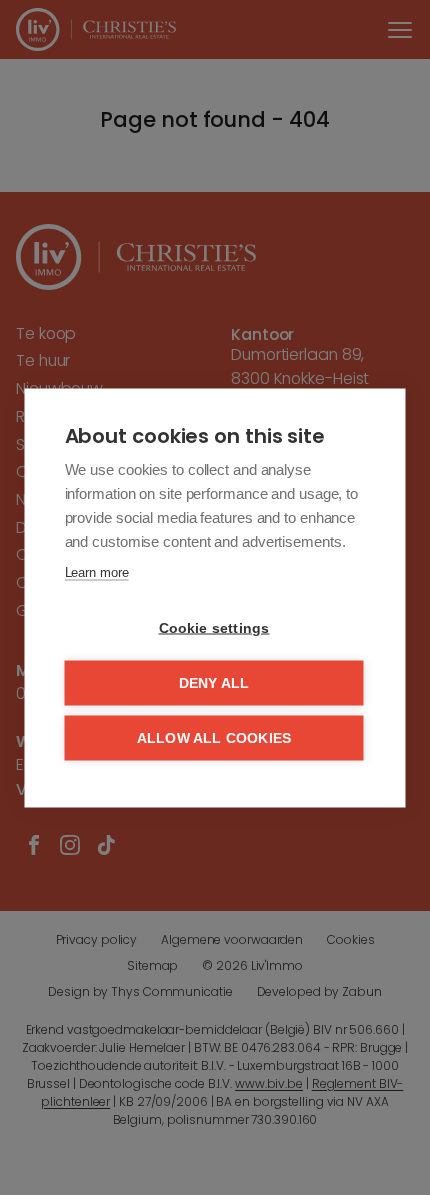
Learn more (97, 571)
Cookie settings (214, 627)
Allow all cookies (214, 737)
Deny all (214, 682)
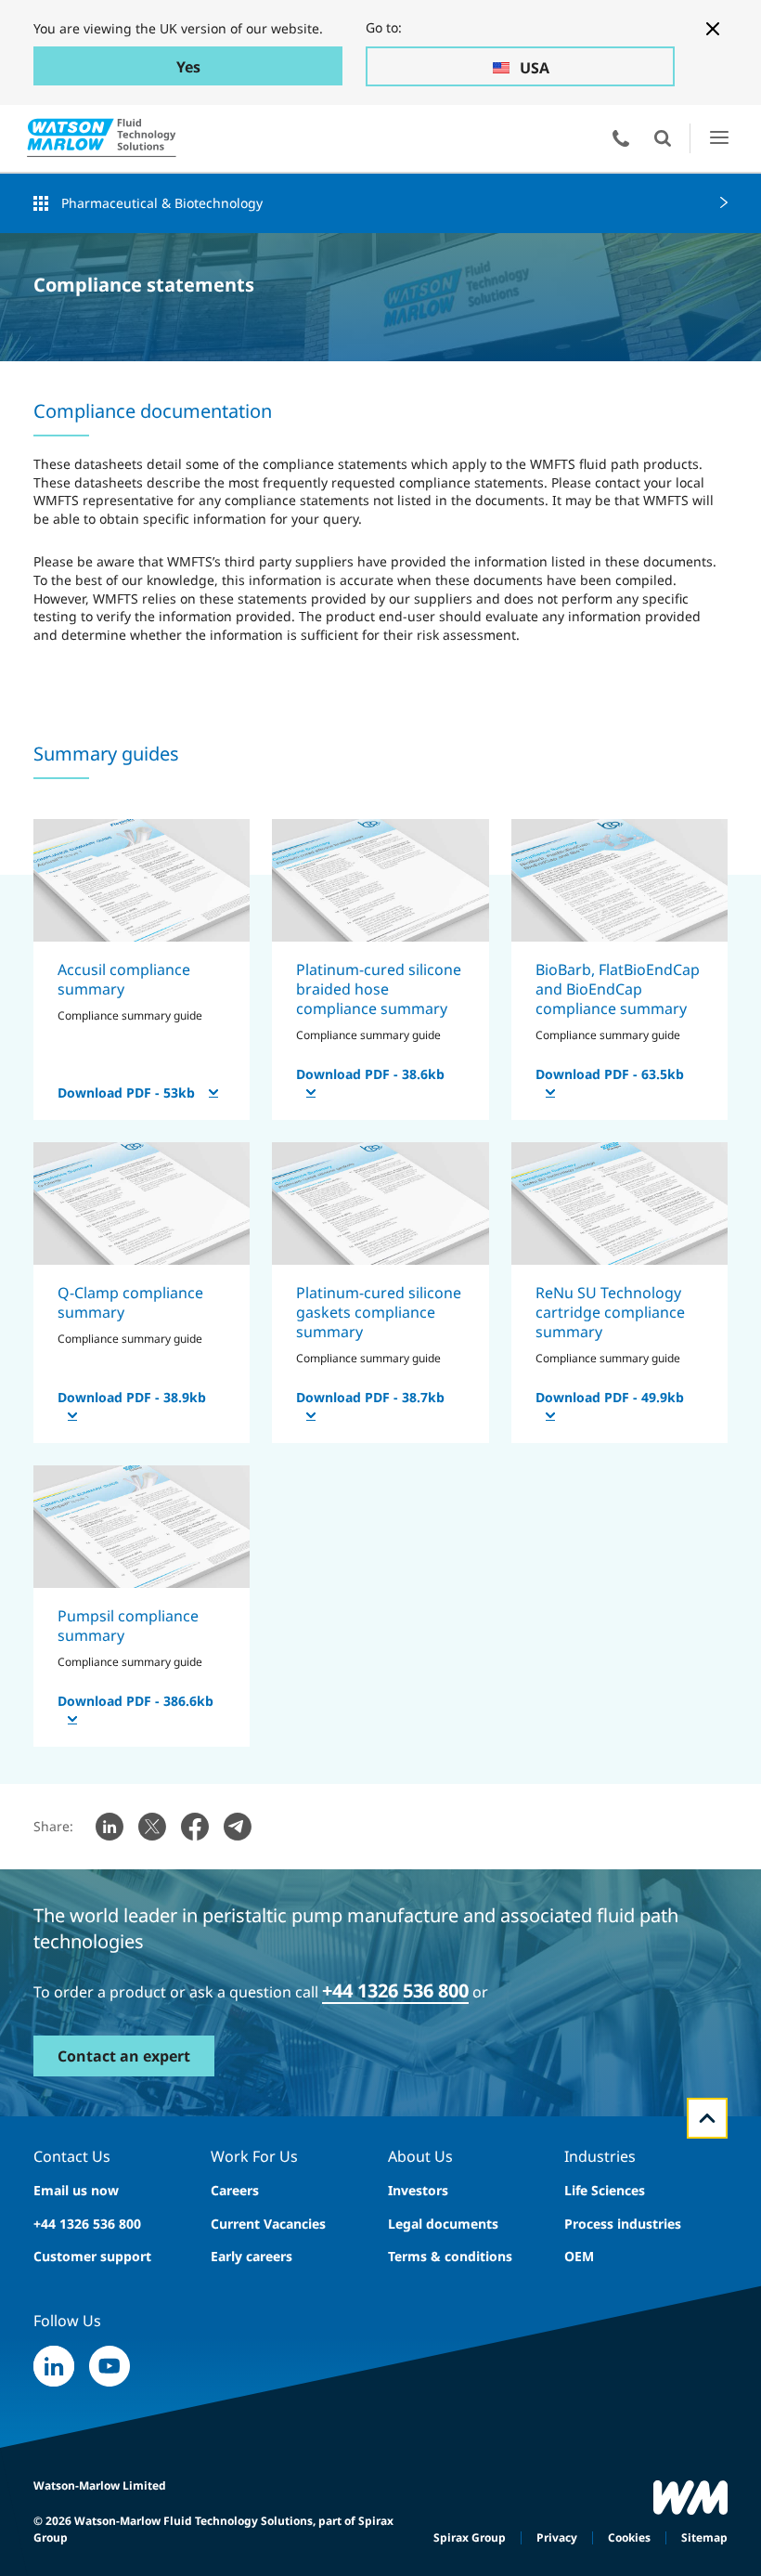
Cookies (629, 2537)
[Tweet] (152, 1826)
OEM (579, 2256)
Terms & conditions (450, 2256)
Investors (418, 2190)
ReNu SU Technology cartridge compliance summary (610, 1312)
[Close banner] (713, 29)
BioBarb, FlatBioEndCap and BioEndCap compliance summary (617, 989)
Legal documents (443, 2223)
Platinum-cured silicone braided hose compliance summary (378, 989)
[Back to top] (707, 2118)
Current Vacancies (268, 2223)
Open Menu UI (719, 138)
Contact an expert (124, 2056)
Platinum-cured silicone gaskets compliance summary (378, 1312)
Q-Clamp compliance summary (130, 1302)
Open (662, 138)
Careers (235, 2190)
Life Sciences (604, 2190)
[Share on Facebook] (195, 1826)
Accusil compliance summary (124, 979)
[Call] (620, 138)
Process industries (622, 2223)
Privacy (556, 2537)
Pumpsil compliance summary (128, 1626)
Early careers (251, 2256)
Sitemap (704, 2537)
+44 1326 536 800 (87, 2223)
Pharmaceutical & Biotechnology (162, 203)
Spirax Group (469, 2537)
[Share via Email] (238, 1826)
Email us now (76, 2190)
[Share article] (109, 1826)
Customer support (92, 2256)
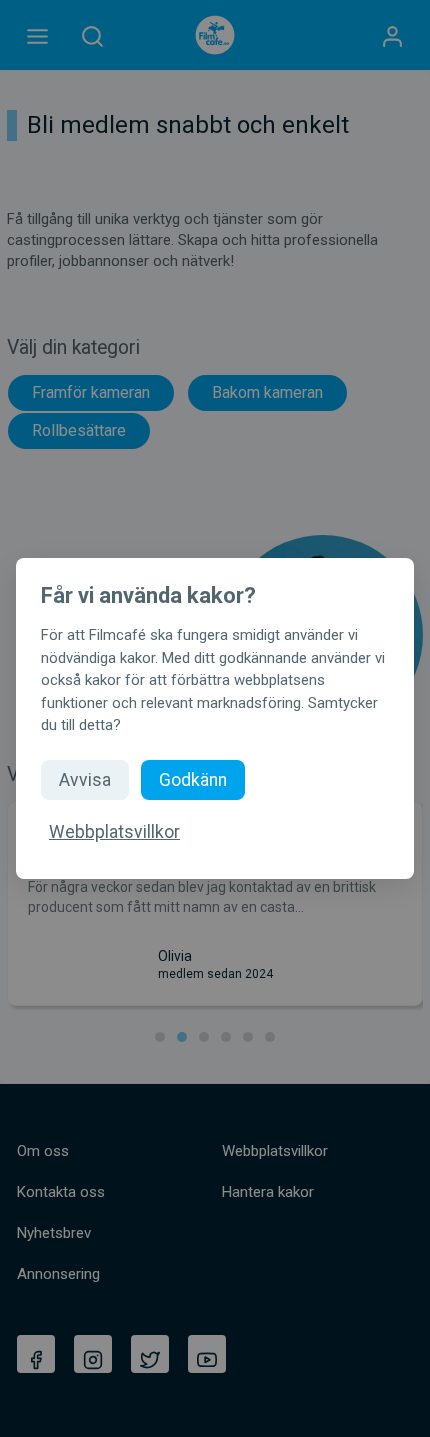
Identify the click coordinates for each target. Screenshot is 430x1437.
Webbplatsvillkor (114, 832)
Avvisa (85, 780)
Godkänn (193, 780)
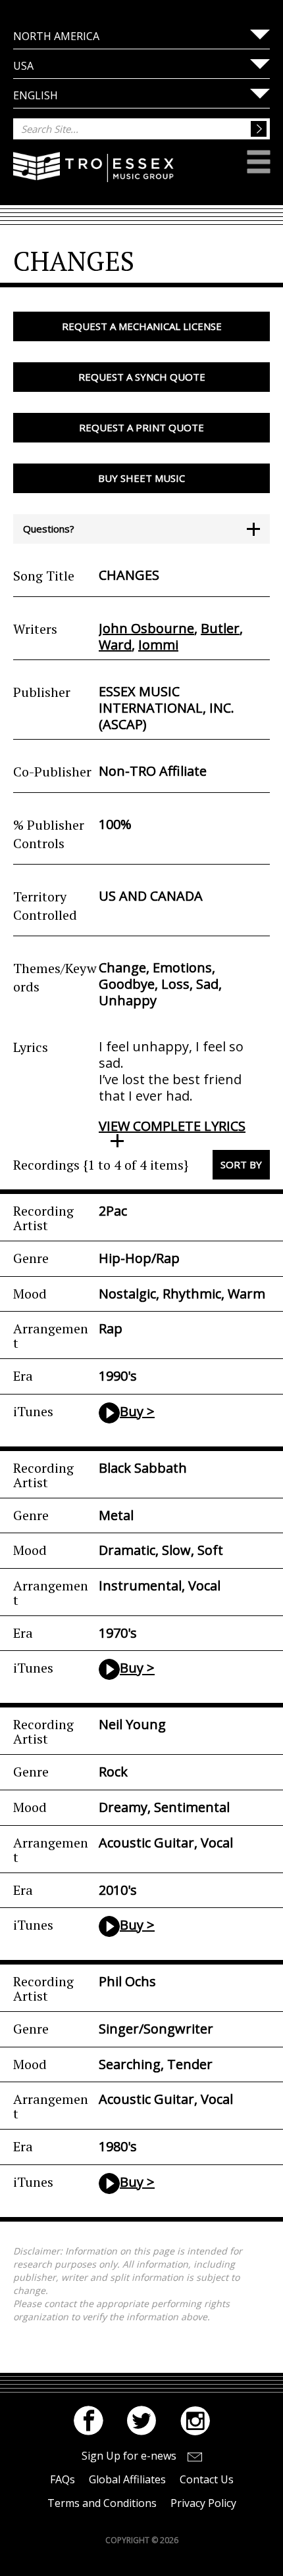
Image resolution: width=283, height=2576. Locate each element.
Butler (220, 628)
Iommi (158, 645)
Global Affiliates (127, 2479)
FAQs (62, 2479)
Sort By (241, 1164)
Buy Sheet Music (141, 478)
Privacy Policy (203, 2503)
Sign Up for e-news (129, 2455)
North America (56, 36)
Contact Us (207, 2479)
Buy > (137, 1411)
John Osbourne (146, 628)
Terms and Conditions (102, 2503)
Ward (115, 645)
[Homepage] (93, 175)
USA (23, 66)
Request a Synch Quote (141, 376)
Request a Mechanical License (142, 326)
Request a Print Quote (141, 427)
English (35, 95)
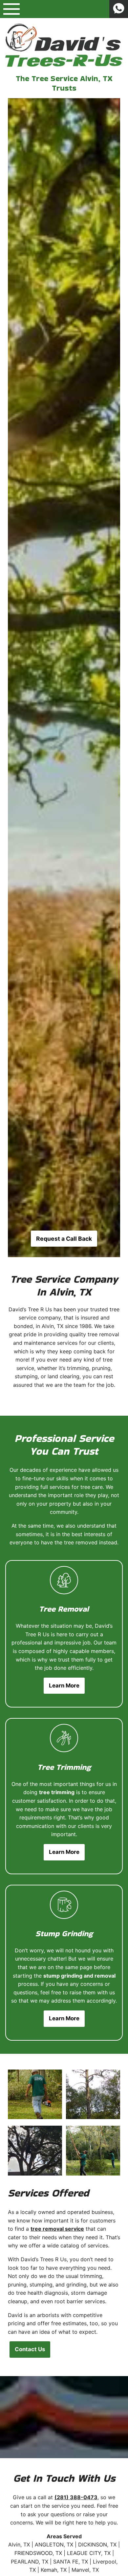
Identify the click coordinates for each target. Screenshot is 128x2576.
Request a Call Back (64, 1238)
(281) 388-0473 (75, 2497)
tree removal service (57, 2228)
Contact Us (30, 2349)
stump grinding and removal (79, 1975)
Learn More (64, 1685)
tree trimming (57, 1792)
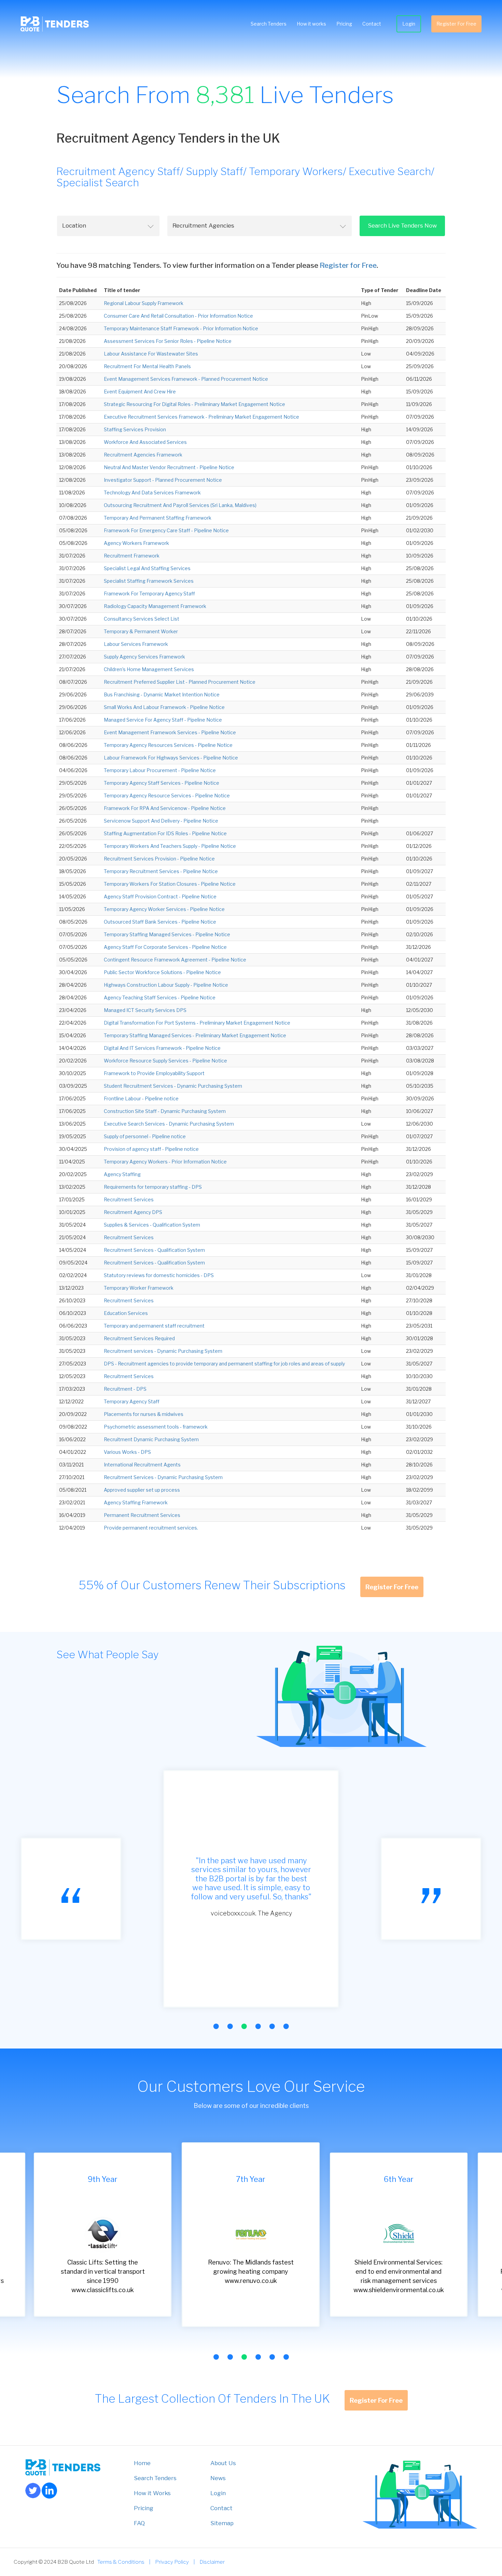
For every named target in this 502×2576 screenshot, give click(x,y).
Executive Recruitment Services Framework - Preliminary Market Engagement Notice (201, 417)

Assignment = Using the listing above, copy exactly the line that contains "[Close banner] (713, 29)", the line that contains "Contact an expert (124, 2056)", and each line that falls between them.

Answer to this task =
[Close banner] (713, 29)
BioBarb, FlatBioEndCap and BioEndCap compliance summary (617, 989)
Legal documents (443, 2223)
Platinum-cured silicone braided hose compliance summary (378, 989)
[Back to top] (707, 2118)
Current Vacancies (268, 2223)
Open Menu UI (719, 138)
Contact an expert (124, 2056)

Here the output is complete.